Tidioute, Pennsylvania, USA 9/19/20 The Tidioute Health Care Center on Main Street, a part of the Titusville Area Hospital network on a sunny summer day

Small Practices – Big Health IT World

How Small Practices and Hospitals Can Fit Within the Larger Health IT Landscape

 

For physician practices and small hospitals, the health IT landscape can seem a bit scary.

Technology is increasingly complicated and expensive. There are myriad electronic medical and health record (EMR/EHR) systems  and health information exchanges (HIEs) to consider and manage. New standards and requirements keep rolling out. And now people are talking about this TEFCA thing**.

It can be hard to stay atop all of that while also taking care of patients and managing operations.

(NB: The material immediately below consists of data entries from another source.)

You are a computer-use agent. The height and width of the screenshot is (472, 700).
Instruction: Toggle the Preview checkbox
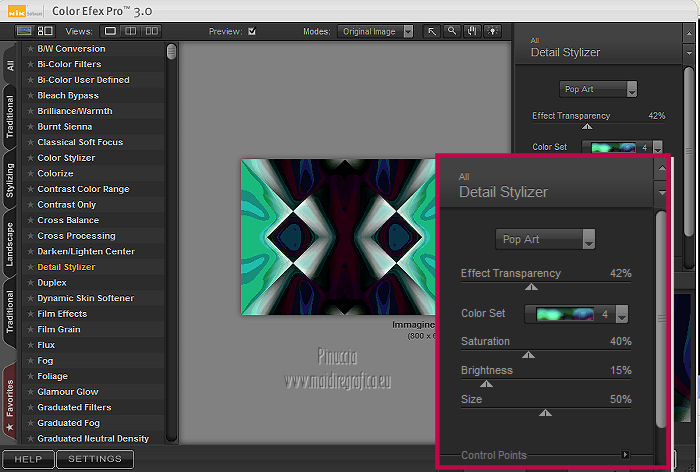(252, 31)

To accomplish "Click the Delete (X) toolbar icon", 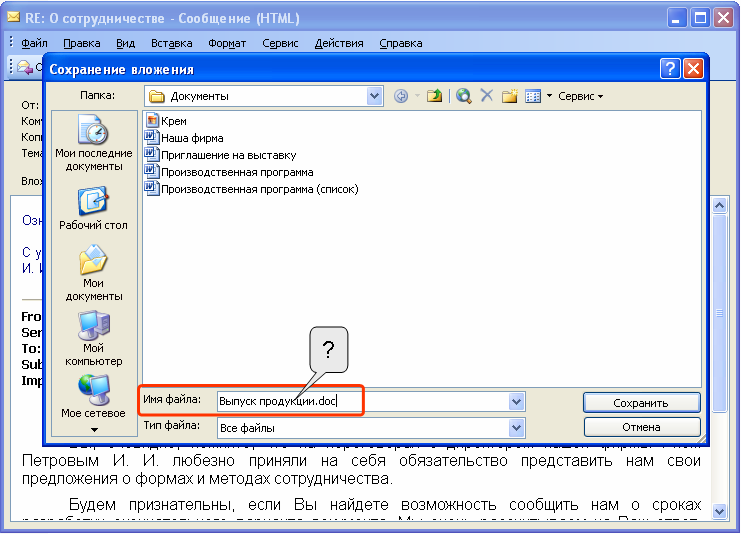I will (487, 96).
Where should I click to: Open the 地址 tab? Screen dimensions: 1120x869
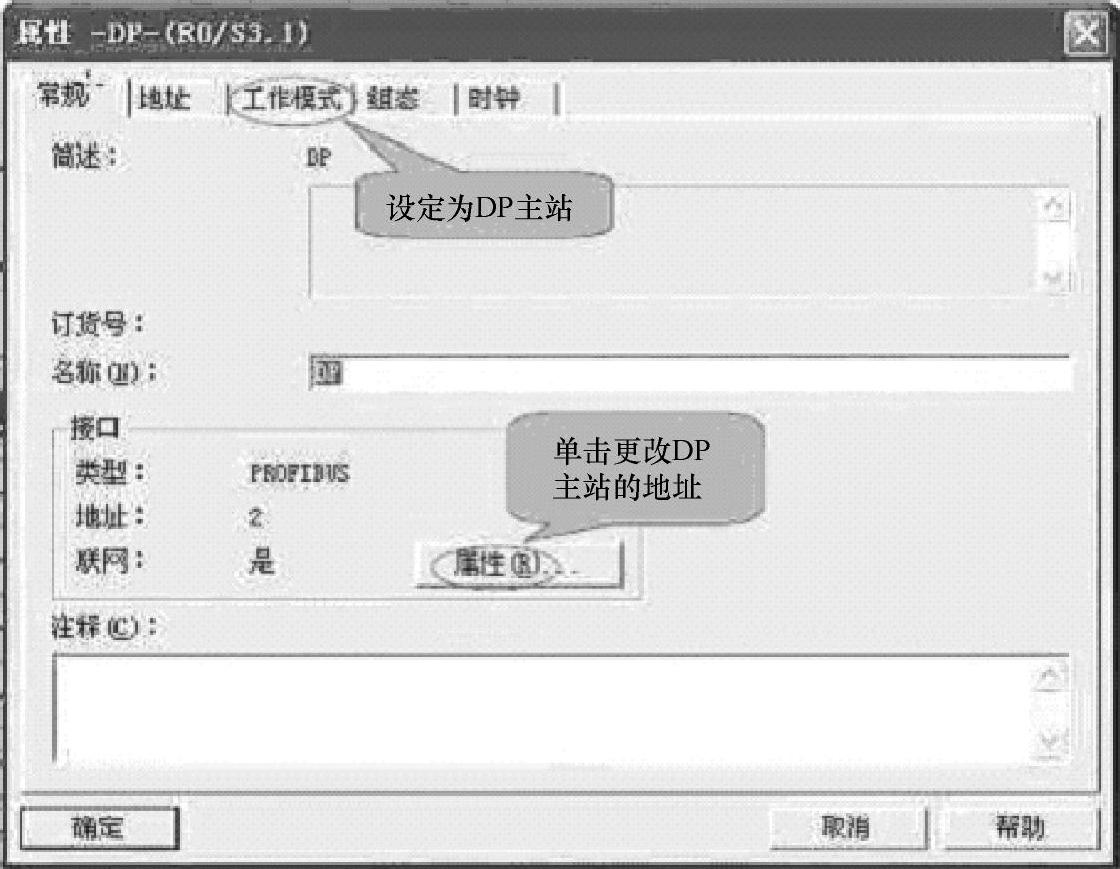click(x=164, y=99)
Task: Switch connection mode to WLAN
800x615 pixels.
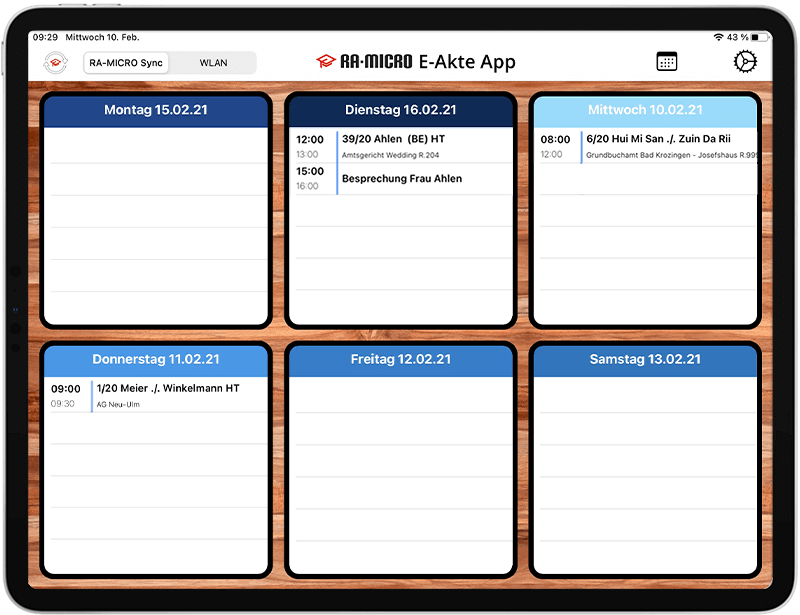Action: tap(213, 63)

Trust me, I know. When I worked at a physician’s office, in addition to managing patients, coordinating doctors, and faxing referrals, I was also our IT person. And I struggled to ensure computers remained current and connected to our EHR and HIE system.

But physician practices and small hospitals cannot sit on the sidelines as the vision of national health interoperability becomes a reality. The federal government is implementing TEFCA – the Trusted Exchange Framework and Common Agreement – which sets out the processes and standards for national interoperability, and all healthcare providers will eventually need to abide.

There’s a simple solution

Though TEFCA is a big, complex process, the truth is, most small physician practices and health systems don’t need to worry about all the technical details. You just need to know someone who does.

And we do.

That’s the benefit of a regional health information exchange (HIE) like Centralis Health.

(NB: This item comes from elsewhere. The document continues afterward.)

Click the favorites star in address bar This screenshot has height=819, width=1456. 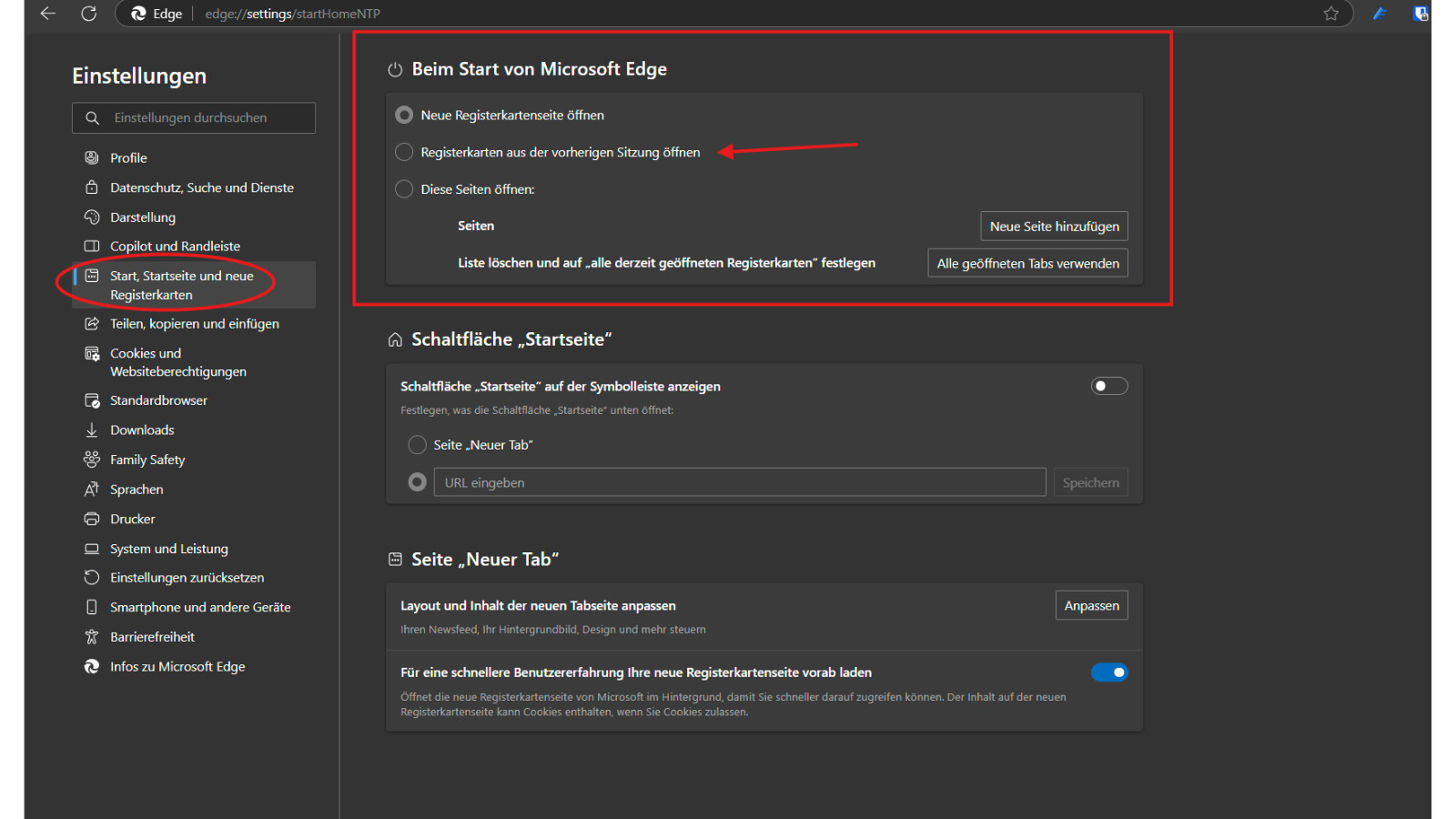1330,14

In our role as an HIE, we bridge the technology gap between more than 200 small practices and hospitals across the southeast and the qualified health information networks (QHINs) that make up the backbone of TEFCA.

See, health IT regulators know how complex healthcare interoperability truly is. They understand that independent physician practices and small hospitals don’t have the people or resources to engineer their systems to comply with constantly evolving rules and technology specifications. So under TEFCA, they created a tiered structure that allows smaller providers to connect with regional HIEs, which then connect into the national network.

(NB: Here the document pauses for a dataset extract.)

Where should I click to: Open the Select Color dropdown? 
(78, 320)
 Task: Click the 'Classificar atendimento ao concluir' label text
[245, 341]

This tiered structure allows for the right sizing of the network AND better support for smaller healthcare providers.

Our hConnect platform integrates seamlessly with any EHR system and operates via a web-based portal. And because we are connected to the eHealth Exchange (the largest national network and a candidate QHIN), all of our participants can share records with more than 75 percent of all hospitals nationwide.

Essentially, a regional HIE like Centralis gives physician practices and small hospitals a simple, easy-to-implement, and cost-effective solution to staying ahead in the ever-changing health IT landscape.